***** LISTED ENTRIES

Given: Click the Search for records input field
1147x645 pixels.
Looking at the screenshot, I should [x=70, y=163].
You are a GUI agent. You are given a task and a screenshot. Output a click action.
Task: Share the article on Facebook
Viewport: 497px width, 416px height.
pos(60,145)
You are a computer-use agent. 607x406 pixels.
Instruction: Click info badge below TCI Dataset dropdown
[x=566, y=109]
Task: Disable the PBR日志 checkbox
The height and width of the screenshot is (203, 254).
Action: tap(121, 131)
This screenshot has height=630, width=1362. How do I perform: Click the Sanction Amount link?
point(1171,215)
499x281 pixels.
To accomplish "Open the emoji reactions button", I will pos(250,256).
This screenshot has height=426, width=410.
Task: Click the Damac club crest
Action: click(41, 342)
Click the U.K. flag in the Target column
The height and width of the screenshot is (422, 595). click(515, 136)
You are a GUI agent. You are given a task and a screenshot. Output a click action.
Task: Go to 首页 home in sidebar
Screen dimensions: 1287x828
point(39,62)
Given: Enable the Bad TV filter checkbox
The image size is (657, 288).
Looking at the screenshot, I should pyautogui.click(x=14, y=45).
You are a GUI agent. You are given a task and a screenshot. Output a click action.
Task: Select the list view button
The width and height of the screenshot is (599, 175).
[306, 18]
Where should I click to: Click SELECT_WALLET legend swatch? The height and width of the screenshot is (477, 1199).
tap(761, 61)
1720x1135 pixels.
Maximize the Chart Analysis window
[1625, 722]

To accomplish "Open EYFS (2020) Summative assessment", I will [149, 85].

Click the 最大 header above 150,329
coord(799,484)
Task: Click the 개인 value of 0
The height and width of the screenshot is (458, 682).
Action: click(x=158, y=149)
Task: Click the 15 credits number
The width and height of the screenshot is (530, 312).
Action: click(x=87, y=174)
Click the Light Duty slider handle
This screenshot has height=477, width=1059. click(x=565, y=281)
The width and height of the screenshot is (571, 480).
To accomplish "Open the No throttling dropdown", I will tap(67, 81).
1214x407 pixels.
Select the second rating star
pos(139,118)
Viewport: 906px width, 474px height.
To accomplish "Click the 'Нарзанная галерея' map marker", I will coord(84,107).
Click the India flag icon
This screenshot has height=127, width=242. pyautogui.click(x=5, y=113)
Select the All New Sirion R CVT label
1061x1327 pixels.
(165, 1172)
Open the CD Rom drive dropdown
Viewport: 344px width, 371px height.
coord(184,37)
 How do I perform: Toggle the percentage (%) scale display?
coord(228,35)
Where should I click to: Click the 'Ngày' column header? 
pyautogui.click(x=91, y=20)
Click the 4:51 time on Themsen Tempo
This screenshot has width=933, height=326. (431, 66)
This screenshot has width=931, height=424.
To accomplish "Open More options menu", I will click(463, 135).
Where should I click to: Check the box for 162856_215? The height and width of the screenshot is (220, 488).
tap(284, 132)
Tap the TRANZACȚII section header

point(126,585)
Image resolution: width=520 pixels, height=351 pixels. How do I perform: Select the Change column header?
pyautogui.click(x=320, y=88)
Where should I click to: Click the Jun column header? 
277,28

**********

• YOUR TASK:
Reproduce the lines above, beginning at the line with "The height and width of the screenshot is (203, 254)." and stopping after the line with "499x281 pixels.", exactly as they are.

• TASK RESULT:
The height and width of the screenshot is (203, 254).
Action: tap(121, 131)
This screenshot has height=630, width=1362. How do I perform: Click the Sanction Amount link?
point(1171,215)
499x281 pixels.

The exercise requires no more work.